Yarn: pick a colour you like, and don’t choose anything too fine. We recommend starting with medium weight or worsted weight yarn, as it will be easier to work with than thinner yarn. Also, choose a bright colour. This makes your stitches (and thus your mistakes) easier to spot.
Needles: Needles come in different shapes and sizes. The thickness of the needle is supposed to match the thickness of the yarn, so if you’re starting with medium yarn, start with medium needles (sizes 6-8). Shorter needles are easier to work with whereas longer needles can hold more stitches which is necessary for larger items, so choose accordingly. Needles also come in many different materials, such as plastic, metal, wood, and bamboo. Ultimately, this is a matter of preference, but we recommend starting with wood or bamboo as the stitches won’t slide off as easily as on plastic or metal.

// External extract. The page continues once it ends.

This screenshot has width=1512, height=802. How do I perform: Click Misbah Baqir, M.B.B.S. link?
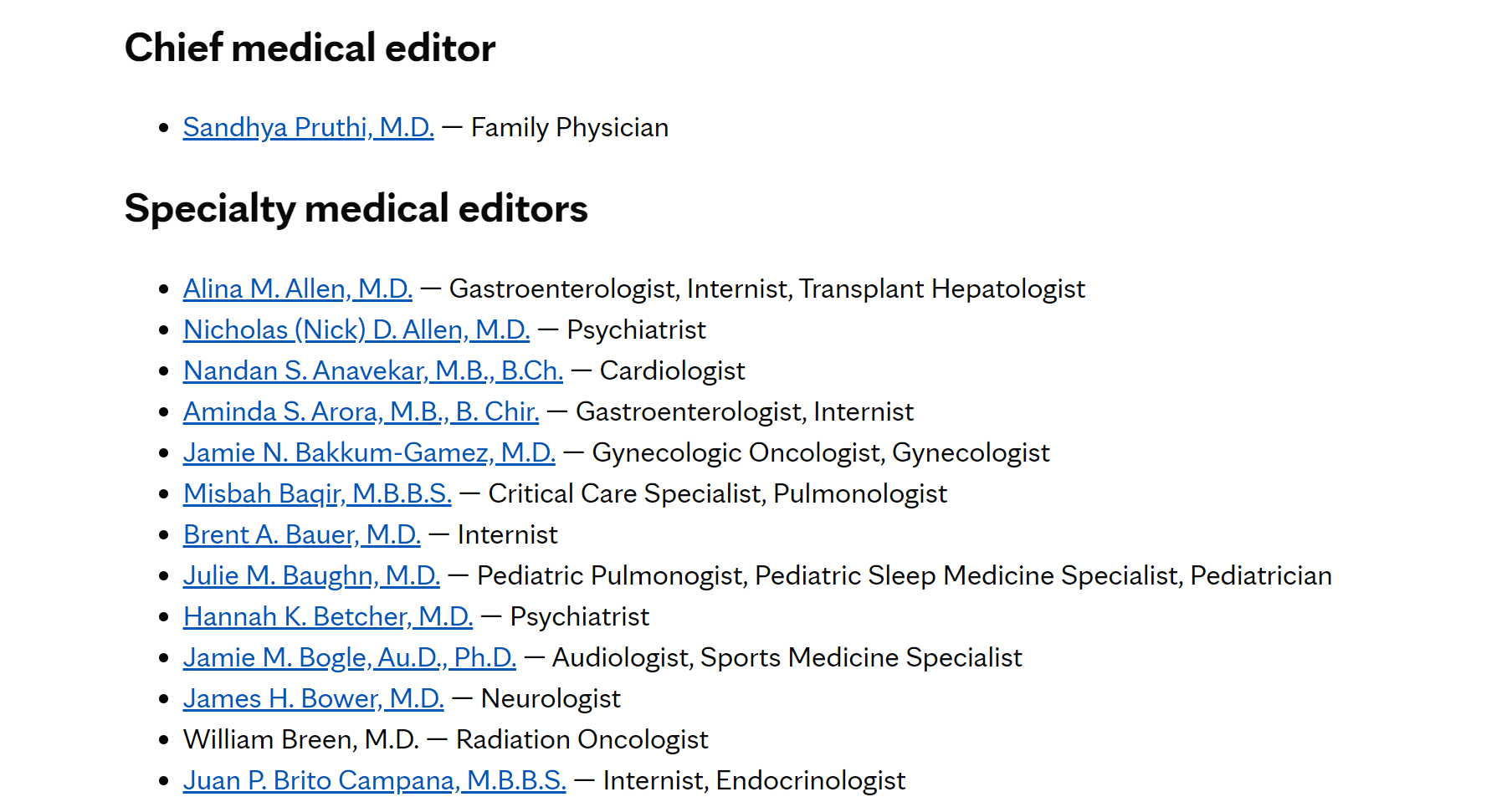click(316, 494)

Patterns: knitting patterns are a plan which explains how to make a given item. You want to start as simply as possible (usually with a scarf!), and can find plenty of free ones online. This blog entry at OMGheart not only explains all the equipment you need to start, it also provides a starting scarf pattern!

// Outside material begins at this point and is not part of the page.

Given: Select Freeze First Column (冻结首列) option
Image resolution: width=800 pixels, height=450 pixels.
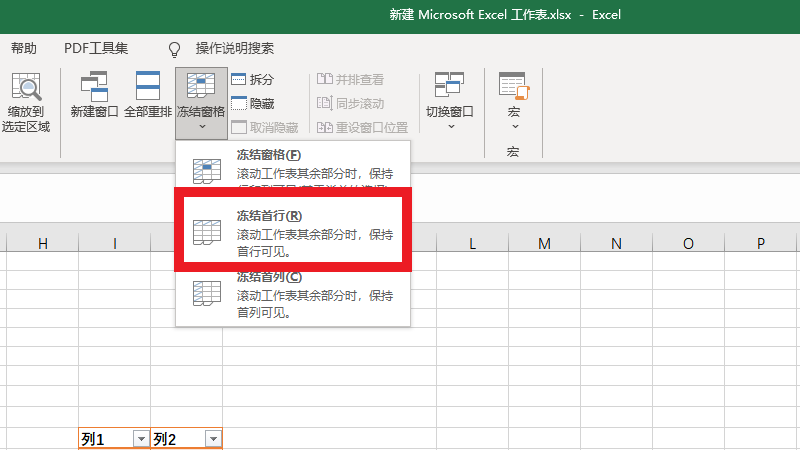Looking at the screenshot, I should click(292, 295).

Knitting vs. Crocheting: One of the first things to know is the distinction between the two main “needle arts”: knitting and crocheting. Both are great hobbies that allow you to make pretty much anything you can imagine out of yarn. There are, however, some key differences.

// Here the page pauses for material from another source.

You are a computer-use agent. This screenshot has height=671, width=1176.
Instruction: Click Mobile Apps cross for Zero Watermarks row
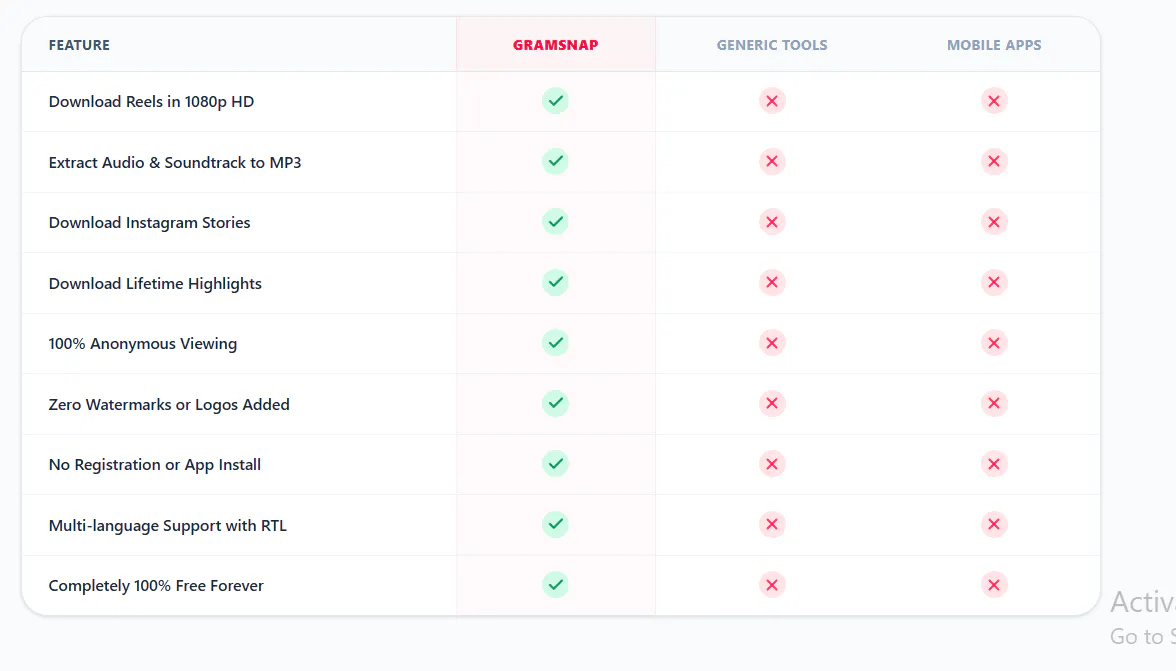coord(994,403)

Crocheting uses a hook whereas knitting uses two needles. Knitting is a bit more versatile and is better for more intricate designs. Crocheting, however, is easier to learn and, very important for beginners, it’s easier to correct your mistakes in crocheting. Therefore, we suggest starting with crochet and using it as a springboard into knitting as you gain confidence. This article covers knitting simply because it is the more popular hobby.
For knitting, you’ll need to know some basic techniques. To start, you’ll need to know how to cast on (creating a starting row of stitches so you can start knitting), knit stitch, purl stitch, and cast off which creates a finished edge that will stop your stitches from unraveling. There are hundreds of step-by-step guides online, but this one does a good job of covering the basics.